Mike and Damien spoke to us about how Brooklyn is becoming an assessable place to live because everything you have and need is right here. The subways, buses, taxi, places to live and places to work. If it weren't for our subways systems we would of still been traveling to get to the transit museum. Because of this desire to live in Brooklyn, prices will eventually go up and the people that can't afford the increase in price will almost be forced to move out to western Nassau County. Next on our list was the Transit Museum http://web.mta.info/mta/museum/, When we walked down into the museum, the still hot air hits you as it does when you enter any of the subways in New York. We had a pretty animated tour guide and she told us fun facts like how this was an actual functioning subway at one time but was no longer used because it became cheaper to walk. I think the most interesting part was about the workers and the strain it puts on their bodies in order to build these massive underground tunnels. The sandhogs or men that built the subway needed to stand in a compartment so that their blood didn't boil avoiding "the bends" or decompression sickness. Not to mention they only made $2.00/day and iron workers made less at $1.50/day in 1915. Two common techniques used for building the subway were, "cut and cover, which involved digging up a street and laying a tunnel below, which then was covered by a new roadway" (eny, p.146). Although this technique had its advantages it also had its disadvantages like making it very hard for New Yorkers to travel with all of the construction. Our guide showed us a picture of a shop with wood beams on it supporting its structure while work went on down below. The other technique we learned about was, "In deep bore tunneling, huge circular tunneling machines are inserted into a hole dug along the proposed subway line" (eny, p.146). She also gave us interesting facts regarding how transit began with horses and all of the elimination problems, weather that effected the city and how in the 1970's crime was rough in the city so transit workers hid old train cars which later became an exhibit in 1976. The turn styles were my favorite, to see the change from 100 years ago when they had used wood at one time.

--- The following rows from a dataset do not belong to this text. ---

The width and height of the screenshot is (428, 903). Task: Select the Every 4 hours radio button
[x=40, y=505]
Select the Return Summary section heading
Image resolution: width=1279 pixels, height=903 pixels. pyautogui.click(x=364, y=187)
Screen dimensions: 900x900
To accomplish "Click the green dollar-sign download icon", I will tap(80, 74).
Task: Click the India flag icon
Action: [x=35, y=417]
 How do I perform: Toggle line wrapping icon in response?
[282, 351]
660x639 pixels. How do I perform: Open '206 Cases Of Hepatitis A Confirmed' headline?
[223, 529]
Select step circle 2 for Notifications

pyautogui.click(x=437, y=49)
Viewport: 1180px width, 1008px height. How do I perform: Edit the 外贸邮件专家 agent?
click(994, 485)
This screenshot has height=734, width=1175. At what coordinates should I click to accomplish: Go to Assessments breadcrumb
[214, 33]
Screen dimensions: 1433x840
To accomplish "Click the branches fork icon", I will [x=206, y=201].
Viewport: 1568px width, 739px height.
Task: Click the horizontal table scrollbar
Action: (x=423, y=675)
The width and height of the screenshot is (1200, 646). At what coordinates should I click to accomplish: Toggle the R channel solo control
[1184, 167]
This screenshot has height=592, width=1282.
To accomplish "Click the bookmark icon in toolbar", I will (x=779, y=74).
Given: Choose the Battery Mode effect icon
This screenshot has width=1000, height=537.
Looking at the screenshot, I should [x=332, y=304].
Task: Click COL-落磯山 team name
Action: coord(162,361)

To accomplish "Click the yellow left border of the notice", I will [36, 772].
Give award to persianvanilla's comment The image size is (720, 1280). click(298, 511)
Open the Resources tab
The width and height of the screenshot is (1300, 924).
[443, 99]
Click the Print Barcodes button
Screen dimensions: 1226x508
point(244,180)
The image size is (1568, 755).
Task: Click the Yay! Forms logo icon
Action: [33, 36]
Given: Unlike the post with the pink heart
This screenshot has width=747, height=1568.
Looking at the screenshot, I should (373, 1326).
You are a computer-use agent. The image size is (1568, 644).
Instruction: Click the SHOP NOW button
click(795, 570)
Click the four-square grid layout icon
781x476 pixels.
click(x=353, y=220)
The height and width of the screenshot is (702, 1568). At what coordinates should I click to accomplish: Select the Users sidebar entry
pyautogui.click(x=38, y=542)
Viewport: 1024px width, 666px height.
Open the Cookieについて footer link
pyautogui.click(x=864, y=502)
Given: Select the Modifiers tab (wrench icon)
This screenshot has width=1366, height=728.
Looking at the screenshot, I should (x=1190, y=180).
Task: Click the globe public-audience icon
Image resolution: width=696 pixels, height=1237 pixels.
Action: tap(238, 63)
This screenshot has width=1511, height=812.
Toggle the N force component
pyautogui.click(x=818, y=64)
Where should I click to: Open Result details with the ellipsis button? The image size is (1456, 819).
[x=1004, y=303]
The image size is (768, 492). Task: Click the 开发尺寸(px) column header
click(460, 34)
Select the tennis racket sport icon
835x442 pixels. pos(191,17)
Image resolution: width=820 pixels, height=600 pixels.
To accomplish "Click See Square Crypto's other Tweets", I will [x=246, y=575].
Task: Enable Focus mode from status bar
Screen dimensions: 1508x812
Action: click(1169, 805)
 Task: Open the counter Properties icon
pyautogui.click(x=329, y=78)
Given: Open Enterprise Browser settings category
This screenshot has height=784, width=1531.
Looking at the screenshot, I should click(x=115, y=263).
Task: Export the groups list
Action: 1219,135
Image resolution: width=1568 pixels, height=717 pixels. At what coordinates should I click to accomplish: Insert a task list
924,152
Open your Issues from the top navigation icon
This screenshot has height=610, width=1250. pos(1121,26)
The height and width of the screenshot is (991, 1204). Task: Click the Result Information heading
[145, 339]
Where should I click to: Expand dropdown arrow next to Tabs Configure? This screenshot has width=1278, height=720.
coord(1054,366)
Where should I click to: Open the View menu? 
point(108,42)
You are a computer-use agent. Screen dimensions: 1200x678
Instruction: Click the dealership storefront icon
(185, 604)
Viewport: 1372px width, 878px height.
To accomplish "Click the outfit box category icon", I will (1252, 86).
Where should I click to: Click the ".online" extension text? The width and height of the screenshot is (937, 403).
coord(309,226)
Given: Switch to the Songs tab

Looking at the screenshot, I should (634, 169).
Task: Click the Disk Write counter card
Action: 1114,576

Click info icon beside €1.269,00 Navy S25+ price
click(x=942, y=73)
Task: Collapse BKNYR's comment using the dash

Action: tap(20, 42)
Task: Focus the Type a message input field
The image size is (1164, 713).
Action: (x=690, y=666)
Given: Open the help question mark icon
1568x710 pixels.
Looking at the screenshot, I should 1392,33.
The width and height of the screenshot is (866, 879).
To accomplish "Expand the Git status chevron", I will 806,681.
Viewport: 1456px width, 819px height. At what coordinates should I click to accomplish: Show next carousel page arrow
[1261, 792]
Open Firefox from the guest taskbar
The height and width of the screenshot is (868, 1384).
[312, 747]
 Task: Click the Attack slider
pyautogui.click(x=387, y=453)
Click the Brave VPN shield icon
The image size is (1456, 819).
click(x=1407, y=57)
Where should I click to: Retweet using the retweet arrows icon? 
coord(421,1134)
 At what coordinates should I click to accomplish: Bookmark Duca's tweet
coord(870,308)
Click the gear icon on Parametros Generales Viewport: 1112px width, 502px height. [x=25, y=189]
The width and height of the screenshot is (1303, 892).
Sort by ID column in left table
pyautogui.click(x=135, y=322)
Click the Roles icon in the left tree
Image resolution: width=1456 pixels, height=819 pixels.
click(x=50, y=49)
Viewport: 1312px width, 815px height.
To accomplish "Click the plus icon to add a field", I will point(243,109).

Now it was time for the beautiful Brooklyn Heights, probably one of the most breath taking areas in New York. The whole environment changes after a couple of blocks, suddenly there are trees everywhere creating shaded streets and cool spots to stop and rest. The streets were vacant, there was barely anyone outside, probably because they needed to work to afford these pricey brownstones. We walked through Chase bank and noticed the beautiful Italian Renaissance architecture that was used, it did feel a little weird just walking through and looking up at the ceilings and walls. The ceiling had small holes in it all strategically placed that light came through and shone down onto the floor. We then made our way down to the Brooklyn Heights Promenade, which was and has been my favorite view so far! You can see the statue of liberty off to the far left and the Brooklyn Bridge to the far right. Mike informed us about the BQE (Brooklyn-Queens Expressway) and how it was one of Robert Moses's building projects that not too many were happy about. You noticed the people surrounding you, African American nannies pushing children in strollers, people exercising, people reading books and the paper etc. After noticing the beautiful row houses and brownstones you got a feeling of calmness for once while being in the city, that was actually relaxing and soothing.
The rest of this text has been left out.